*ご対面
「!」
時弥はハッと気がついて体が動かない事に眉をひそめる。パイプイスに両手を後ろ手に縛られていた。
「おい、おまえ!」
「!」
男の声に前を向く。
そこにいたのは3人の男性。時弥と同じ20代前半だと見受けられる。
「こんな処に何しに来たんだよ」
「何しにって……ちょっとした旅行だよ」
「こんな田舎町にかよ」
「観光地は興味無いの」
ヒトの趣味をとやかく言わないでくれるかな……と時弥は心の中でブー垂れた。そうして周りを見回す。

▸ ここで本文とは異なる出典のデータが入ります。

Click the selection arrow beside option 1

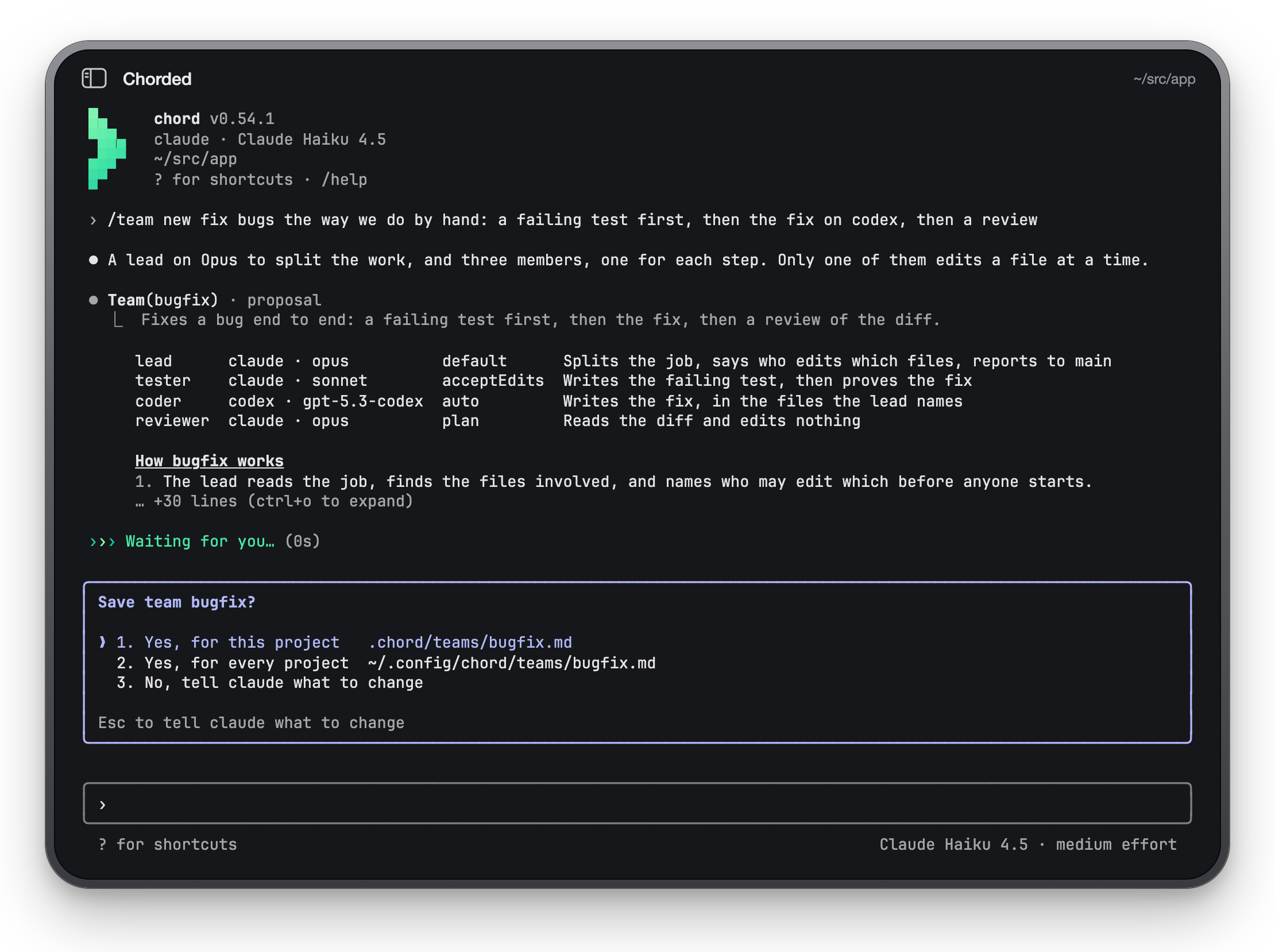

どこかの倉庫跡のようで、時弥の両端に木製のパレットがうずたかく積まれていた。前に見えるのは入り口が開け放たれたコンクリートの地面。
「君たちこそ、こんな田舎で何をしようとしてるんだい?」
「田舎って言うな!」
と自分で田舎と言った青年が声を張り上げた。
あ、俺が言っちゃだめなんだ……とその青年を見つめる。3人は3人とも草色のジャケットとカーゴパンツで揃えていた。

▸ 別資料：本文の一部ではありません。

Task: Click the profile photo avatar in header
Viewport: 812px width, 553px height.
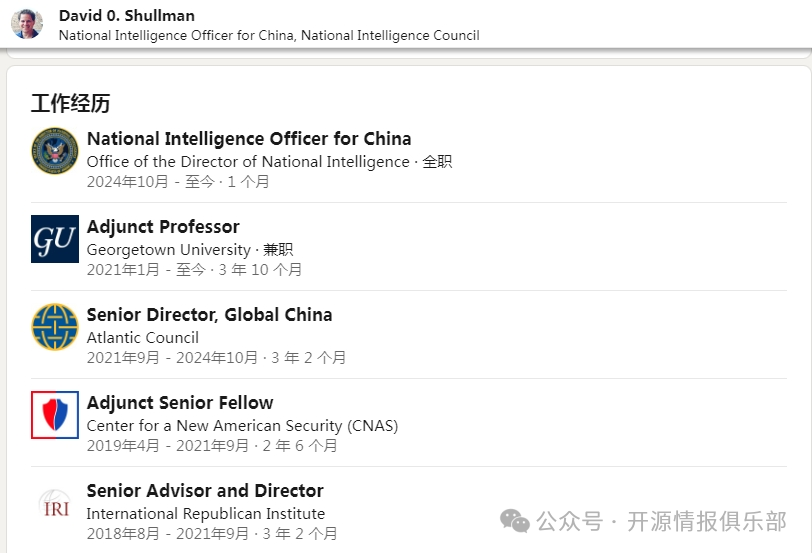Action: click(27, 24)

戦闘服をイメージしているのかな? 時弥は冷静に青年たちを分析する。
「それで、目的は?」
時弥は改めて問いかけた。髪を茶色に染めた短髪の青年は少しおどおどする。
「うるせぇ! てめぇには関係ねえからそこで大人しくしてな」
と両耳にピアスを付けた男が言い放ち出て行く。その後を2人が追い、時弥は1人残された。
「……」
普通、監視1人くらい置くもんじゃない? などと考えながら後ろ手をもぞもぞ動かす。しかし思っているより頑丈に縛られているようでにっちもさっちもいきそうになかった。
「はぁ~」
ガックリ肩を落として溜息を吐き出す。
すると──
「おい……」
「!?」
後ろから声をかけられパイプイスが少し動くほどビクリと反応した。
「……だれ?」
恐る恐る顔を後ろに向ける。
「しっ黙ってろ」
そこには、身を隠すようにして時弥の腕を縛っているロープを解きにかかっている男の顔。
「君は?」
問いかけた時ロープが解けた。手首をさすり立ち上がると、その男も立ち上がった。
「……」
ちょっとガッシリした顔つきだったが……なるほど、体格もガッシリしている。170㎝の時弥より15㎝ほどは高いと窺えた。歳は近そうだ。
「俺は向井 時弥」
「八尾 杜斗」
ぶっきらぼうに発して気配を探り時弥を奥に促した。
2人はパレットの山の中に身を隠す。
「どうしてここに?」
声を殺して時弥が訊ねる。
「……あんたが車に詰め込まれてるのを見たんだよ」
この青年も時弥と同じようにこの町を訪れ、偶然にその場面を目撃した。
「警察には?」
「取り急ぎ近くの交番に伝えたがな。本気にしてくれたかどうか」
成人した男を連れ去る事件など田舎町の警官が信じるかどうか疑わしかった。
「じゃあ携帯で……」
「生憎とここは圏外だ」
杜斗は自分の携帯を取り出して示す。
「あっそうだ。俺の携帯とサイフ」
取られた事を確認して時弥は立ち上がった。
「! おいっ止めろ」
杜斗の声をスルーして時弥は3人がいた付近を探し始める。
「あ、あった」
腰まで積まれたパレットの上に革のサイフと赤い携帯が乗っていた。のんびりと歩いてくる時弥を急かすように手巻きする。
「バカか!」
「大丈夫だって」
しれっと言い放つ時弥に杜斗は呆れて頭を抱えた。